| Sameer Jain of HCL Technologies evaluates how offshore outsourcing will drive industry innovation and safeguard product development data
The years ahead will see testing times for the pharmaceutical industry. Companies face the dual pressure of continually bringing new products to markets whilst engaging in careful cost reduction. As ever, this is set against a background of rigorous compliance requirements. Managing innovation is the top concern for many pharmaceutical companies because drug research is highly time- and resource- intensive. Eighty per cent of investment in new drugs fails to deliver a return because the drugs fail during the development process and never make it to the marketplace.
Drug development trials are resource-intensive and require precise documentation to track all research processes. All changes and modifications have to be carefully documented for safety and compliance reasons. The documents are an essential part of ensuring the safety and effectiveness of new medicines.
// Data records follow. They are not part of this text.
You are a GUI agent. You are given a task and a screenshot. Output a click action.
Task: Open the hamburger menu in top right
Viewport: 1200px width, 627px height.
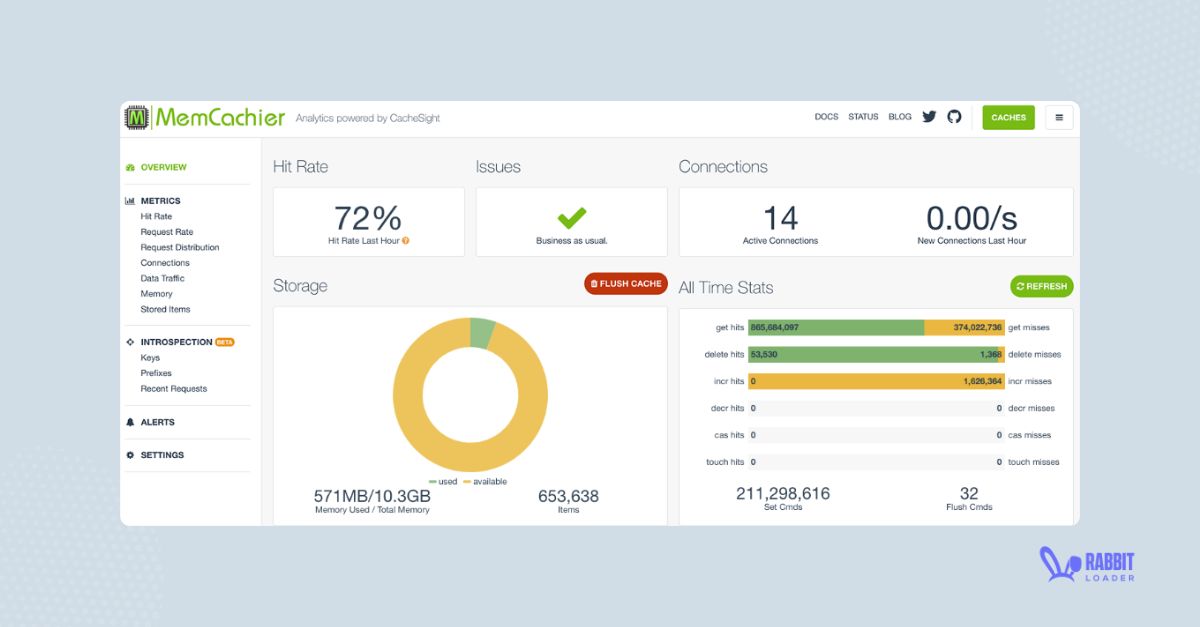1059,117
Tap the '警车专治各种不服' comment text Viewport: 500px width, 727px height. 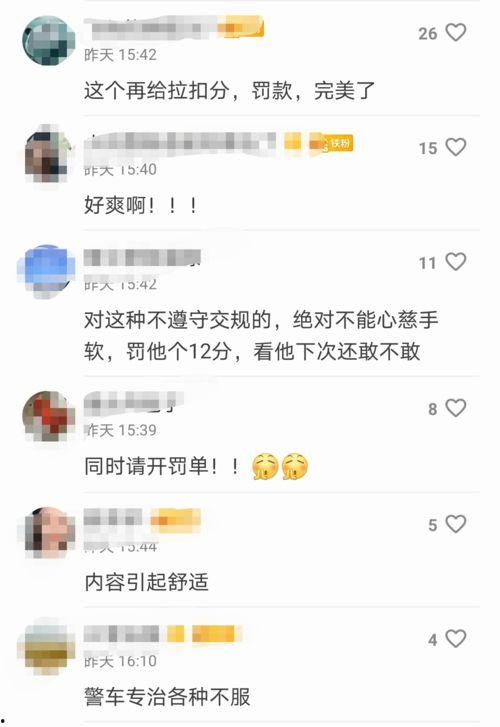click(x=167, y=696)
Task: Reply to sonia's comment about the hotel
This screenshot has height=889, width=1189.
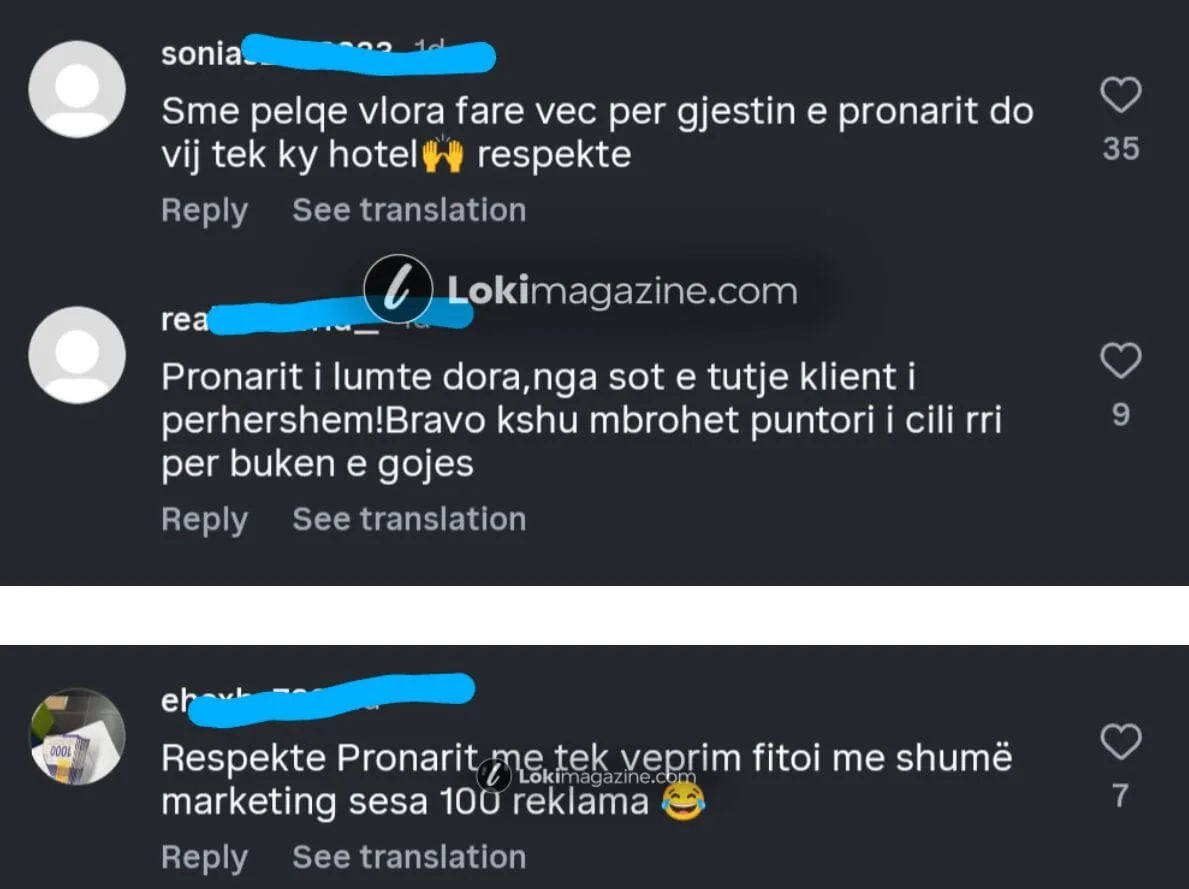Action: coord(204,210)
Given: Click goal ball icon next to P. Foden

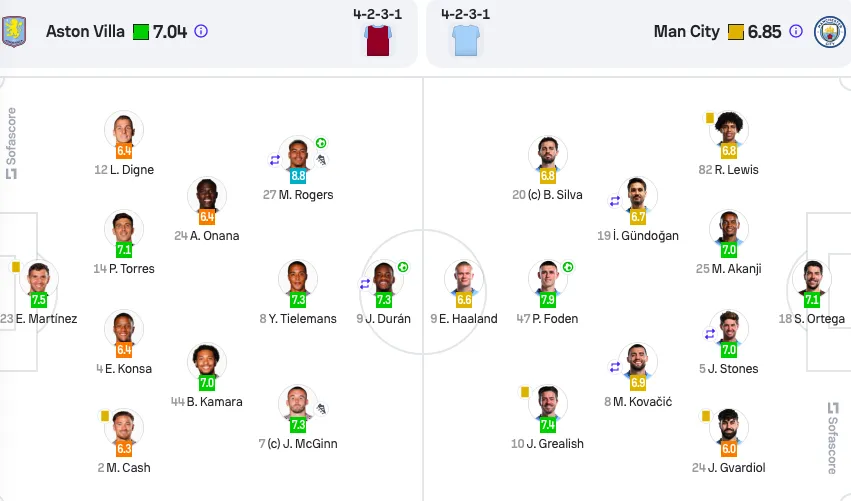Looking at the screenshot, I should coord(568,267).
But handling all the data involved in compliance can be an overwhelming task. Consequently, pharmaceutical companies are demanding maximum quality, reliability and visibility into how day-to-day activities are tracked. Clinicians who are responsible for researching new drugs are concerned with the integrity and security of data. Confidentiality is paramount and a watertight security policy needs to be enforced.
Having an appropriate IT architecture in place to help handle these pressures is more important than ever. Companies cannot afford for IT to be the weak link. Yet a pharmaceutical company’s core competency is getting drugs to market and not the storage, version control, risk management and auditability of data. So what will enable organisations to comply with regulation and yet continue to drive innovation?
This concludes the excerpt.